Each time a new captive is delivered, the U.S. forces find themselves having to make snap judgments about potential guilt, about who is lying and who is telling the truth. When is a person being accused simply out of spite or old grudges, and when is the accused a truly heinous murderer who must be detained at all cost? Or when is it better to take the person into custody simply for his own protection?

The crowds also represent the worst nightmare for the elite and the business class. Violent vigilantism, called dechoukage in Creole, has a long history in Haiti.

Haitians recall the rampages by vengeful masses after the 1986 fall of dictator Jean-Claude (Baby Doc) Duvalier, and again during the government of exiled President Jean-Bertrand Aristide. Those who supported the dictatorship were often targeted for the looting or burning of their homes or businesses. Some were lynched.

“We are not going to let the crowds become a kangaroo court,” said Special Forces Master Sgt. Stan Goeff, an intelligence officer who formed part of a U.S. team that occupied the remote northeastern town of Fort Liberte on Wednesday.

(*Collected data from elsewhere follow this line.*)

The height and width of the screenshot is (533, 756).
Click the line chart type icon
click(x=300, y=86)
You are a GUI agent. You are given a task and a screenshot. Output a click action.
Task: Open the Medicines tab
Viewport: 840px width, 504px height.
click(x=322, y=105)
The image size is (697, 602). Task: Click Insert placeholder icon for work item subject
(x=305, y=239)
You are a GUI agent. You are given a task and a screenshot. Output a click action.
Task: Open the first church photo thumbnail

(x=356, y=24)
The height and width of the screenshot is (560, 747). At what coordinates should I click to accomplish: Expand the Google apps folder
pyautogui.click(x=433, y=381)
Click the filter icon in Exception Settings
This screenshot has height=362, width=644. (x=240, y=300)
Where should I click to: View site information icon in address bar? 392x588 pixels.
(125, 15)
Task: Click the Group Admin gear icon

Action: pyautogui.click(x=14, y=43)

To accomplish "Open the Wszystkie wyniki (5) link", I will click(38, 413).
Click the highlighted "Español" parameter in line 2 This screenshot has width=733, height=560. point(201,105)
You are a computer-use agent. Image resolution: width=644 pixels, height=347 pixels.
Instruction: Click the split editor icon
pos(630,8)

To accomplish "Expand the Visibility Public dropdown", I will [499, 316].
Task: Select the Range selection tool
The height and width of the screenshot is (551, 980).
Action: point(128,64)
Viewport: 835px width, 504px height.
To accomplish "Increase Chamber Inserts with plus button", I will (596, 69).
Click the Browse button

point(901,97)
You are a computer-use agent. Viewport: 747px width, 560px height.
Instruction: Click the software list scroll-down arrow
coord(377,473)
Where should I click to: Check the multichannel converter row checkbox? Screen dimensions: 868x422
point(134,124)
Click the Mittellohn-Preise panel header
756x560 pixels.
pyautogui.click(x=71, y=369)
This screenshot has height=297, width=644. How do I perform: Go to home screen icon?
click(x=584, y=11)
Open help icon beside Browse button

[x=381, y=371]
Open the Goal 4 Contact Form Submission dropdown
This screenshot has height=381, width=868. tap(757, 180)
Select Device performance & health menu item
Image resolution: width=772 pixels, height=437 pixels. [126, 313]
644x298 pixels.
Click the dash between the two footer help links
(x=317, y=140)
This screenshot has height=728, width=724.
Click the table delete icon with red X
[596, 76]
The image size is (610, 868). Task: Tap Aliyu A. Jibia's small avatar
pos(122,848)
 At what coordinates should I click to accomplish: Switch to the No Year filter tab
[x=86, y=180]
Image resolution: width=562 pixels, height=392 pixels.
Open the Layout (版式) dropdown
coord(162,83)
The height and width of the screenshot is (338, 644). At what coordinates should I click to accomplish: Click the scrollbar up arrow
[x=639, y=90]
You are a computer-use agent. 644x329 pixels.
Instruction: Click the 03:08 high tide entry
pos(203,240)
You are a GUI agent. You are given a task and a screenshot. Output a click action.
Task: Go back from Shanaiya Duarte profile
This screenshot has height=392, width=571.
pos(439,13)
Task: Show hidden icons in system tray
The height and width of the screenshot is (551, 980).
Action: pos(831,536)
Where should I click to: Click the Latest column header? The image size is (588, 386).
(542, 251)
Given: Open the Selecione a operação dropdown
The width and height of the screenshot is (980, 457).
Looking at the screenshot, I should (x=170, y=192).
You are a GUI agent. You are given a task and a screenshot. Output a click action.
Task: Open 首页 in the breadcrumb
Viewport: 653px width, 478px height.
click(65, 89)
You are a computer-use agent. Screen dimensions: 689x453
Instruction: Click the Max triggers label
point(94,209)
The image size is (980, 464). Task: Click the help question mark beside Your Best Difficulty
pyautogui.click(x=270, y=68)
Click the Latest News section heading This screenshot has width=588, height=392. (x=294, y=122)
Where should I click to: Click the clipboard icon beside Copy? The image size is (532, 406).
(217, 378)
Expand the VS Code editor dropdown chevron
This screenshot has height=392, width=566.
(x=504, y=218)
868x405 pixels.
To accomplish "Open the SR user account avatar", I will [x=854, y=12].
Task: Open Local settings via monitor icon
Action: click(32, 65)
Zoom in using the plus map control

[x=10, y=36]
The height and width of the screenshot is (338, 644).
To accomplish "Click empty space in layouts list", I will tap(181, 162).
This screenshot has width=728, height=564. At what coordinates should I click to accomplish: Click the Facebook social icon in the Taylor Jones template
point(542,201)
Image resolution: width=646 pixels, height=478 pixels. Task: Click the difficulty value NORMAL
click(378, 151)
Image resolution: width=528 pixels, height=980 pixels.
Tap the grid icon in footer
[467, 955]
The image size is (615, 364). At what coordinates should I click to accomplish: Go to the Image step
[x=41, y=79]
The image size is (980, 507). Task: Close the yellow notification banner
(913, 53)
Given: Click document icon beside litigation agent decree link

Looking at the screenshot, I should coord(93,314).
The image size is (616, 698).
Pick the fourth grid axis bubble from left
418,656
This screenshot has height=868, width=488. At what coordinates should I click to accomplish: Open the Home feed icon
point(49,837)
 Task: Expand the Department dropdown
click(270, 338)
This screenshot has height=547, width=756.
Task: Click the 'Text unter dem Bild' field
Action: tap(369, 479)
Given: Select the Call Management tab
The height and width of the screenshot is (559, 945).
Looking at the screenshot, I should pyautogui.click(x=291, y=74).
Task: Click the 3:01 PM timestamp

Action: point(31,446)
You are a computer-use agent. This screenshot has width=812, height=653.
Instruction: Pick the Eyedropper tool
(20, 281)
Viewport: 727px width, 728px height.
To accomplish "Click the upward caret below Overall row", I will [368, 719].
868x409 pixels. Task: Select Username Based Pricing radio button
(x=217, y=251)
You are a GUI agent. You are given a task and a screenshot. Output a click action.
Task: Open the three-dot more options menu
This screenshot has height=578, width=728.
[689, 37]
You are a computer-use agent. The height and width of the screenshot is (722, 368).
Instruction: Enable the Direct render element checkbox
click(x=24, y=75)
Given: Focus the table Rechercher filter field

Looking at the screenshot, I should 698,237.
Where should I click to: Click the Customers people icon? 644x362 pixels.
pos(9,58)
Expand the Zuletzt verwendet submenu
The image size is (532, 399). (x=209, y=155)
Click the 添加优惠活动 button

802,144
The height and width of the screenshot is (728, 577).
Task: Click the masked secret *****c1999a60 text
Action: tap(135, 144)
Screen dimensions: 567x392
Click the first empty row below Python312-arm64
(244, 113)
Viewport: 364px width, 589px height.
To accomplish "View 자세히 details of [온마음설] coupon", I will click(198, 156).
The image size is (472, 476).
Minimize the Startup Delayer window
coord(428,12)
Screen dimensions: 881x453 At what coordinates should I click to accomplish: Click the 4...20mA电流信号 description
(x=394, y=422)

In Fort Liberte, Special Forces quickly arrested nine people who were identified as attaches , or paramilitary agents, and other supporters of the dictatorship. But in the hours that followed, roving bands of Haitian citizens did the rest.

Accompanied by a couple of men playing drums and other musical instruments, they took alleged attaches from their homes one by one, tied their arms and escorted them through the dirt streets to the garrison where the Americans were working.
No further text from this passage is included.